Aim of the exercise:
Repeat word for word the part of the mailing-list reply on leaking file descriptors that opens with the words "From: Lachezar Dobrev" and closes with "the update manager?".

Re: File Descriptors leaking

From: Lachezar Dobrev <l.dobrev_at_gmail.com>
Date: Tue, 11 Sep 2012 02:37:58 +0300

2012/9/10 Oleksiy Stashok <oleksiy.stashok_at_oracle.com>:
> Hi,
>
>
> On 09/10/2012 01:48 PM, Lachezar Dobrev wrote:
>>
>> 1. Can I «upgrade» to 3.1.2.2 using the update manager?
>> If not, where can I read about the procedure for upgrading a
>> production server?
>
> trying to figure that out, will let you know. Glassfish 3.1.2.2 has fixes
> for JK connector [1], so it would really make sense for you, even though it
> doesn't have any file-descriptor related fixes.

  I took a look at my server. I can not find any reference to the JK
Connector, but found out, that a number of the Installed Components
are version 3.1.2.2-5. Grizzly however is a weird version:
  glassfish-grizzly 1.9.50-1

  There are no available updates.

>> 2. domain.xml attached.
>> Please be advised, that sensitive information inside has been
>> obfuscated. Only values have been obfuscated. Structure has not been
>> altered.
>
> Looks fine, not sure if you really need 200 threads for thread-pool-1, but
> it shouldn't cause any problems.

Dataset extract:

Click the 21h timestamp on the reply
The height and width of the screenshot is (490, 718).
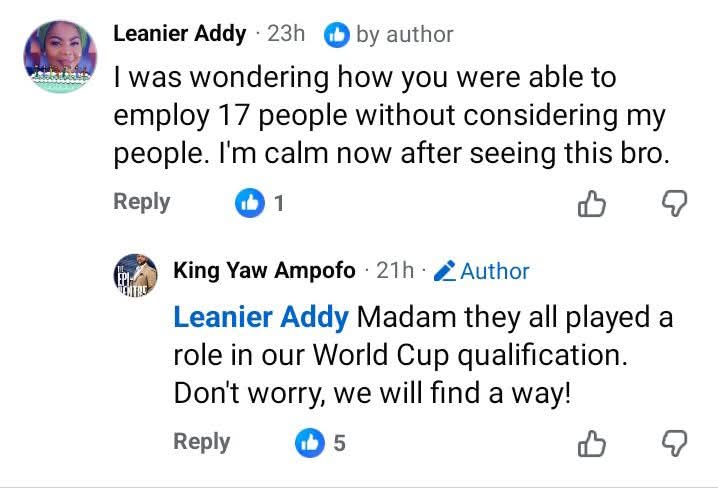394,271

Answer to the task:
From: Lachezar Dobrev <l.dobrev_at_gmail.com>
Date: Tue, 11 Sep 2012 02:37:58 +0300

2012/9/10 Oleksiy Stashok <oleksiy.stashok_at_oracle.com>:
> Hi,
>
>
> On 09/10/2012 01:48 PM, Lachezar Dobrev wrote:
>>
>> 1. Can I «upgrade» to 3.1.2.2 using the update manager?